Now, if you’re not one of the above and you operate under your own flag, branding and marketing you are what’s called Independent. In my experience these hotels “fail” far more often for a litany of reasons - usually poor operations, inconsistent messaging, lack of organized market budget, etc. That being said, there are still independent hotels that make a name for themselves (particularly the iconic, luxury oriented ones) and operate fine independently but those are more the exception than the rule.

In terms of other information you should know, terminology for hotel underwriting is unique and different even relative to other real estate assets. Some important ones for you to know include ADR, occupancy and RevPar.

ADR stands for Average Daily Rate and this is the average rate charged for any of your rooms on any day throughout the year.

Occupancy is pretty straight forward, how many rooms are full throughout the year as a percentage of total available rooms.

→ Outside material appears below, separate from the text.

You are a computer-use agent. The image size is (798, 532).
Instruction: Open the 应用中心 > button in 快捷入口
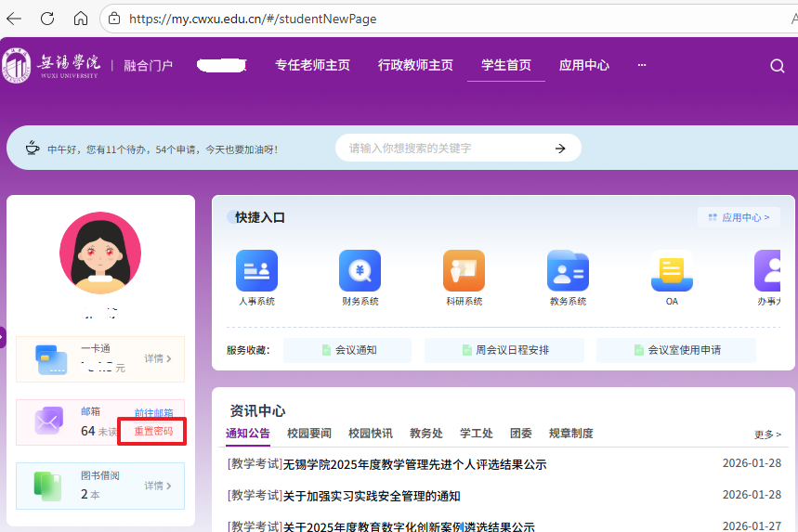click(739, 217)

RevPAR strands for Revenue per Available Room. This is calculated by multiplying ADR by your Occupancy and is one of the best metrics you can use to look at hotels vs each other on an “apples to apples” basis.

The hotel industry is unique in that competitors are quite transparent with each other about sharing data amongst each other. All of the above are found and broken down in what are called STR reports (pronounced “Star reports”, named after STR Global the company that produces them). This is an incredibly useful breakdown of all your hotel’s key metrics versus your direct competitive set. Although some hotels choose not to participate, whenever possible try to obtain one for your project or nearby competitor when underwriting.

That’s about all I’ve got so I’ll let others who specialize in hotel acquisitions step in but if you’ve got any high level questions happy to help!